WHAT NEEDS TO BE DONE — Scan the records for the word "flag". Copy each line that includes it.

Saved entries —
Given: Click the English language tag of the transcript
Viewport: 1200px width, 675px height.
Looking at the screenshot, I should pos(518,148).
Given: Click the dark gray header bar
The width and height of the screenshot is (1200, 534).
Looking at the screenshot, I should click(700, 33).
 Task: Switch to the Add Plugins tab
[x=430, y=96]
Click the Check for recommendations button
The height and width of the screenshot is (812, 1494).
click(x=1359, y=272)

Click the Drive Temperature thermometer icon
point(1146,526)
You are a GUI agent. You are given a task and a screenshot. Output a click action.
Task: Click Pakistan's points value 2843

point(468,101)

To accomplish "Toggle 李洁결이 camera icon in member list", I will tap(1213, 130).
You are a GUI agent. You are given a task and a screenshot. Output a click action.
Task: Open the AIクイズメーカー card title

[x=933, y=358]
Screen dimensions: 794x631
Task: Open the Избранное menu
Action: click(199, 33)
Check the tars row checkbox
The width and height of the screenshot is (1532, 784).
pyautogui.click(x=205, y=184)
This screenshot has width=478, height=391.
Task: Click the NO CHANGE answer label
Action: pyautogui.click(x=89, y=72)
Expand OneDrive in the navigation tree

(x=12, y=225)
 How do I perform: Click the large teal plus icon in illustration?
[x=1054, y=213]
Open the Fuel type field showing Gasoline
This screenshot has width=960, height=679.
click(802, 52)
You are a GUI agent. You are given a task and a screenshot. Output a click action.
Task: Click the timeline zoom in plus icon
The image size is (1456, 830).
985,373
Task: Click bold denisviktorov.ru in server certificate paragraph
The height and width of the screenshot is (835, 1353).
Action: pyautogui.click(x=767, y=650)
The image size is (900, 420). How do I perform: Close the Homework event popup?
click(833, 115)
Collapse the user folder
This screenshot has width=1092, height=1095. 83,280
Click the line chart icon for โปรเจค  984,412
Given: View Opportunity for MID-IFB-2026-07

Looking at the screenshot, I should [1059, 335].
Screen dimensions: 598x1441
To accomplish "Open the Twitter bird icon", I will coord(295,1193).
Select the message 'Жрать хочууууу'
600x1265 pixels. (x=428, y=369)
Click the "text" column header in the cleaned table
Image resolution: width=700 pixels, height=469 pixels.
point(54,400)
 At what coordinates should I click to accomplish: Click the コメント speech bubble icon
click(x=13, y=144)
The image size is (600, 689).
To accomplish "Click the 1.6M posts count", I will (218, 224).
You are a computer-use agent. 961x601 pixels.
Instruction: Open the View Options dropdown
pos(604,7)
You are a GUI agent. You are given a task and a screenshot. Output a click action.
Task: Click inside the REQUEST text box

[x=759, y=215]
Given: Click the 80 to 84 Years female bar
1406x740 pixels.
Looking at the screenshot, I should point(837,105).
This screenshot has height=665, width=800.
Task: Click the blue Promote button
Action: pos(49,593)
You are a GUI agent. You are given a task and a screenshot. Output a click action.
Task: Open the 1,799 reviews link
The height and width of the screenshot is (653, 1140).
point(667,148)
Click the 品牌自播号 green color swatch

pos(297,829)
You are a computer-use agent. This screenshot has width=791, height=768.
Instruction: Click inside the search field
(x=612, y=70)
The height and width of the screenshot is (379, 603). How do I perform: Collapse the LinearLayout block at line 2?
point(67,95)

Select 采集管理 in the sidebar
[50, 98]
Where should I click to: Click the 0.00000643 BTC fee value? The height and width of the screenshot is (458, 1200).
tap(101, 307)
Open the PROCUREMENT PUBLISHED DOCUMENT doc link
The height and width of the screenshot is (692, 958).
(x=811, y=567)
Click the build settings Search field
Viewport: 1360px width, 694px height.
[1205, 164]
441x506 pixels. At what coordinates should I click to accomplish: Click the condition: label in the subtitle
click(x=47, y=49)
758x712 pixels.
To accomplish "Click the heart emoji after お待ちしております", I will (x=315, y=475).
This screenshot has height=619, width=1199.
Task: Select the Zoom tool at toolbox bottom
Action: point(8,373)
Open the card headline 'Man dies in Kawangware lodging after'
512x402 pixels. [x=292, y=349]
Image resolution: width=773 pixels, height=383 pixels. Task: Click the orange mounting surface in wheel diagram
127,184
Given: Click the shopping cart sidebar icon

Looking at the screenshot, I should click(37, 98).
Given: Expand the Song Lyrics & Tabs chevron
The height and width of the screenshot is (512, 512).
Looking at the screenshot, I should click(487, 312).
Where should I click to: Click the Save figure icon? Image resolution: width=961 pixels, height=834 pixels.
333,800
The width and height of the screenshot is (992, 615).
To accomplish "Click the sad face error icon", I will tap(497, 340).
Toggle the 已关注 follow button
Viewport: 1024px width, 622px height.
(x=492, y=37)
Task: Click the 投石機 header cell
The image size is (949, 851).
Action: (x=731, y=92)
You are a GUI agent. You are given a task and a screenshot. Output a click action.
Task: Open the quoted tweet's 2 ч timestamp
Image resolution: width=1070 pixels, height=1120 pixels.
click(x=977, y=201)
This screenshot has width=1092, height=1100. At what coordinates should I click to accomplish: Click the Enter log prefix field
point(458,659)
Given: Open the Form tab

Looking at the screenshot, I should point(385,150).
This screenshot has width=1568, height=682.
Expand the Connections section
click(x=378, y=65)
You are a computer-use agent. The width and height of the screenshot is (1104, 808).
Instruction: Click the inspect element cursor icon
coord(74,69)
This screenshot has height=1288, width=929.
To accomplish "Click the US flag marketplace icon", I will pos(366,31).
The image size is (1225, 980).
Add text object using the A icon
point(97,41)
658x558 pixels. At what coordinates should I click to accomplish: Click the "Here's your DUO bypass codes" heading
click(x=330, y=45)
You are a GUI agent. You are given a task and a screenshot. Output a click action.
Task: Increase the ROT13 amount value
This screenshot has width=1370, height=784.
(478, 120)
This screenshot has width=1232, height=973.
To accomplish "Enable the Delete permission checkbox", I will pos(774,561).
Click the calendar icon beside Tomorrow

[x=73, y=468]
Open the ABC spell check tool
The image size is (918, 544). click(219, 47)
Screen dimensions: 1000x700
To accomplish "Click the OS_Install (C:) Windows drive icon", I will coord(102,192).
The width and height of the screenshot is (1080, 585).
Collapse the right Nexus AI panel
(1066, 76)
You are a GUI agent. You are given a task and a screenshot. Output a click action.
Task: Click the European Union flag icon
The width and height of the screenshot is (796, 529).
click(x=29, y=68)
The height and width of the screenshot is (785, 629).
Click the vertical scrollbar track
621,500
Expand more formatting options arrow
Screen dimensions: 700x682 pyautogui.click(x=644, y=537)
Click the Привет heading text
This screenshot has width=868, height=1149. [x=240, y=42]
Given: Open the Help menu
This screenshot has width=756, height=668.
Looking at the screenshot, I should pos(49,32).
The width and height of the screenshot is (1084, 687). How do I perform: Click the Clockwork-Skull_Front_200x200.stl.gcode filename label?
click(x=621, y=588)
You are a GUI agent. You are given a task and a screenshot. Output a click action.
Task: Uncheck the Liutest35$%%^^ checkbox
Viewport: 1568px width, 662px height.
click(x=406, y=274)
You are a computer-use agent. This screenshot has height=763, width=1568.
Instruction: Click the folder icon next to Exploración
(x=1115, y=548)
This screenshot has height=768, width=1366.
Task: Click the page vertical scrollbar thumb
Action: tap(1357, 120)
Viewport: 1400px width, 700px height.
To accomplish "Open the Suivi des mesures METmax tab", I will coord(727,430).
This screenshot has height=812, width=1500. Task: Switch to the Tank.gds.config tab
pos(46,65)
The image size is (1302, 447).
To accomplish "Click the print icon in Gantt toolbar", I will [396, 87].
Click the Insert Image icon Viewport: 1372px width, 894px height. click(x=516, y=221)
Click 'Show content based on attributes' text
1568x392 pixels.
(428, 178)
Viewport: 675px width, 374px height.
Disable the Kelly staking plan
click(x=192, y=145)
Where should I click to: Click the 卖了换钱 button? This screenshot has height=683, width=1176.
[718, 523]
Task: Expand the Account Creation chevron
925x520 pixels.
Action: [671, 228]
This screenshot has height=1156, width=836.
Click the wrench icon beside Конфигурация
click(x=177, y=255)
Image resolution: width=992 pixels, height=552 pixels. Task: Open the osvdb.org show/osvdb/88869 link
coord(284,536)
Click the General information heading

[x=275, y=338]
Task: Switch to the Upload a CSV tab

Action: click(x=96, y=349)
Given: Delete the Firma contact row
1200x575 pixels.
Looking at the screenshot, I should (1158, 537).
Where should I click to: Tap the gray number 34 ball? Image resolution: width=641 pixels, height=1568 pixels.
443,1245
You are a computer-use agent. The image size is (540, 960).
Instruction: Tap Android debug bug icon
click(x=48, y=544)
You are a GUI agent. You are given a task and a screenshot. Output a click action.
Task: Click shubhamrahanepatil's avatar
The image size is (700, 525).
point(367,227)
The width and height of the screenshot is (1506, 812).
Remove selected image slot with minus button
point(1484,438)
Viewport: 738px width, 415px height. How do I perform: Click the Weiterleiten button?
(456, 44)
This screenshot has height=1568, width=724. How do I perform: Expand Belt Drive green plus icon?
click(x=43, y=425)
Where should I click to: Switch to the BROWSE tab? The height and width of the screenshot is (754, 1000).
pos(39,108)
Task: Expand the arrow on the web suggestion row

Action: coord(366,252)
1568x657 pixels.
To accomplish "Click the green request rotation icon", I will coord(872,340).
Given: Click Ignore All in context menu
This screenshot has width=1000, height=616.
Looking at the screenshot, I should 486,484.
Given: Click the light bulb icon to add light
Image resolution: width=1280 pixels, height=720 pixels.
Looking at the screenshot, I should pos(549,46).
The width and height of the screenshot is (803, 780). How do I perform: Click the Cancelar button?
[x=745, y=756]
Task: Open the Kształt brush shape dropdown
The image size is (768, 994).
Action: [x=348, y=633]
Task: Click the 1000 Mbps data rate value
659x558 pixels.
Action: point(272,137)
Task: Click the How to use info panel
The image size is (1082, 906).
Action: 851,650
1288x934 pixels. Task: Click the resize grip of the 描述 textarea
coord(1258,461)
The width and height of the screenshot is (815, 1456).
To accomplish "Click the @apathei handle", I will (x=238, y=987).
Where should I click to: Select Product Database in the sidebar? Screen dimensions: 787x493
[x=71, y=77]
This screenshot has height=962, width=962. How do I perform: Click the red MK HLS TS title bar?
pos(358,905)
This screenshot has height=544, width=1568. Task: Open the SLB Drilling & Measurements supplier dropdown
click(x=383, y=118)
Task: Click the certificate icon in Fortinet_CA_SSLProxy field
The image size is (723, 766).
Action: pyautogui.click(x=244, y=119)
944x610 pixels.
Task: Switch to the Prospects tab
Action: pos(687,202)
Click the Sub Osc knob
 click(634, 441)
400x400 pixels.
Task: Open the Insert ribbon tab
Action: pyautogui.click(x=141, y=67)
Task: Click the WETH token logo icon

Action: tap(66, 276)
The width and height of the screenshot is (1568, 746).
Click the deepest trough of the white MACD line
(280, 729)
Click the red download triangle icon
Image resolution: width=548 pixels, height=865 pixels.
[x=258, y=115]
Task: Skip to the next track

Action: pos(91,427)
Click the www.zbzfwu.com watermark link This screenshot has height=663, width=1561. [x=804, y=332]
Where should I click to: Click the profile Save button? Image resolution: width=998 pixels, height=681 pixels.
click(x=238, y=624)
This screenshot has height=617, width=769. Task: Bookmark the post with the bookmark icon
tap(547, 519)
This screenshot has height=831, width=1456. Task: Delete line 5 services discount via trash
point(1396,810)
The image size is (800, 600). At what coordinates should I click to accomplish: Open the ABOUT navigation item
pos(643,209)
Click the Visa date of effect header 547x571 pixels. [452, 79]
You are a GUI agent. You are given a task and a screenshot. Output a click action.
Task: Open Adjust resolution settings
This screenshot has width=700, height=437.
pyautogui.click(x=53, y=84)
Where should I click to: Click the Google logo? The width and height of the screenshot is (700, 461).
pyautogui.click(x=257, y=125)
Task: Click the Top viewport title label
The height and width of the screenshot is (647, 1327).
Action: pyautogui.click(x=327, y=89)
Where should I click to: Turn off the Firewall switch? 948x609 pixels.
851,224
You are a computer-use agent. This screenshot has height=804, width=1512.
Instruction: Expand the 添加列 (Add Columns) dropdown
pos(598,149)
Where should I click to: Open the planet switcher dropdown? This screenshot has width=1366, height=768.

ANSWER FOR THE TASK —
To accomplish "Click the US flag marketplace icon", I will pos(366,31).
Task: Click the European Union flag icon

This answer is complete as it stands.